Présentée début 2019, la stratégie nationale sur les perturbateurs endocriniens (SNPE2) prévoit l'établissement d'une liste des perturbateurs endocriniens (PE) par l'ANSES (Agence nationale de sécurité sanitaire de l'alimentation, de l'environnement et du travail). « Dans un premier temps, nous allons compiler les listes existantes, réalisées dans d'autres pays comme le Danemark ou par des structures indépendantes comme certaines ONG. Le premier travail sera de définir la pertinence de ces différentes sources. Une fois cette première liste établie, nous procéderons à une analyse substance par substance, afin de proposer une classification en trois catégories : perturbateur endocrinien suspecté, présumé, ou avéré », explique Christophe Roussel, toxicologue, responsable de l'unité d'évaluation des substances chimiques à l'ANSES. Gros travail en perspective, dont le coup d'envoi sera donné dès la publication officielle de la SNPE2.
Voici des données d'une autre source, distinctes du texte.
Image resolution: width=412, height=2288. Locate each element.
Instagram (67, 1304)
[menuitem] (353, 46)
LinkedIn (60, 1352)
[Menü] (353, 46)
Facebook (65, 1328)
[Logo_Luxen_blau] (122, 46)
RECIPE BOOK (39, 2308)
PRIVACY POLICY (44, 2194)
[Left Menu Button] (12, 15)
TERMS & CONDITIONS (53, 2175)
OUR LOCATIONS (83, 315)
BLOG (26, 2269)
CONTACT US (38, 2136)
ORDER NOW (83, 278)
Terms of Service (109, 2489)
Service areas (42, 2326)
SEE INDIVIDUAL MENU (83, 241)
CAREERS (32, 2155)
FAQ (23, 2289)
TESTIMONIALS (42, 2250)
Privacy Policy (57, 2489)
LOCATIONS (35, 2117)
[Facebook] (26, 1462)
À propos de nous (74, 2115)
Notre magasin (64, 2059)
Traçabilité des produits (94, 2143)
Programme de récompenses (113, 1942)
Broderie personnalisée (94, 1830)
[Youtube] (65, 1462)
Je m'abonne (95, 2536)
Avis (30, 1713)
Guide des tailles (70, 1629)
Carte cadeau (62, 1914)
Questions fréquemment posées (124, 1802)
Déterminer l'effet-dose pour mettre en œuvre des actions pertinentes
En complément des travaux de l'ANSES, plusieurs équipes de recherche disséminées dans toute la France travaillent activement sur ces substances. À Poitiers, l'axe de recherche Hedex (Health, Endocrine Disruptors, Exposome), développé au sein du centre d'investigation clinique 1402 de l'INSERM et dirigé par le Pr Virginie Migeot, s'articule autour de deux objectifs majeurs : l'estimation de l'exposition, en particulier chez les femmes enceintes et les nouveau-nés à travers les produits de santé, et les moyens permettant de réduire l'exposition aux perturbateurs endocriniens. « Un de nos objectifs est de déterminer la relation entre l'exposition et les effets. Avec les PE, le modèle classique de toxicologie ne s'applique pas ; il n'est pas possible de préciser le NOAEL, c'est-à-dire la dose sans effet toxique observable comme on peut le faire pour une substance chimique. L'autre particularité, c'est que l'exposition n'entraîne pas de toxicité aiguë. Il faut donc créer un modèle spécifique permettant d'estimer la relation dose-effet, en s'appuyant sur un suivi à long terme », raconte Antoine Dupuis, professeur de pharmacie clinique et enseignant chercheur à la faculté de pharmacie de Poitiers. L'équipe Hedex dispose de plusieurs cohortes, dont une cohorte de femmes enceintes et une cohorte de nouveau-nés traités par des médicaments dès leur naissance.
Bienvenue à la Vie-La santé
En parallèle des travaux de mesure de PE dans l'organisme, l'axe interventionnel de Hedex permet de proposer des ateliers de formation dont l'objectif est de prévenir l'exposition aux perturbateurs endocriniens. « Pour cela, nous avons recréé une maison d'habitation, la « Vie-La santé ». Cette démarche nous permet ainsi de comparer l'exposition aux PE au sein d'un groupe n'ayant pas bénéficié de conseils versus un groupe ayant suivi les ateliers dans cette maison ». Les prélèvements soumis à un dosage sont réalisés à partir du sang, mais également du lait maternel, du colostrum, ou du tissu adipeux (les perturbateurs endocriniens se logent préférentiellement dans le tissu graisseux). Des travaux de toxicocinétique sont réalisés pour suivre la substance, comprendre son devenir dans l'organisme et dépister les métabolites qui en sont issus.
Les officinaux en demande d'informations
Les initiatives se sont multipliées pour guider le consommateur dans le choix des produits. Des applications sont développées pour faire le tri parmi les produits cosmétiques, mais leur pertinence reste à démontrer. En attendant la liste de l'ANSES, les professionnels de santé peuvent se référer aux avis et mises en garde émis au cours des dernières années. Consommateurs et pharmaciens devraient dans les prochains mois trouver auprès de l'agence Santé publique France des réponses concernant les substances chimiques présentes dans les habitations, dont les PE. Des initiatives locales sont également en cours d'élaboration. Consultée par l'ARS et l'URPS pharmaciens Nouvelle-Aquitaine, l'équipe Hedex prévoit d'organiser des formations sur la thématique des PE à destination des officinaux de la région. « Un premier atelier a eu lieu au sein de la Vie-La santé, pour définir les axes de cette formation », indique le Professeur Antoine Dupuis.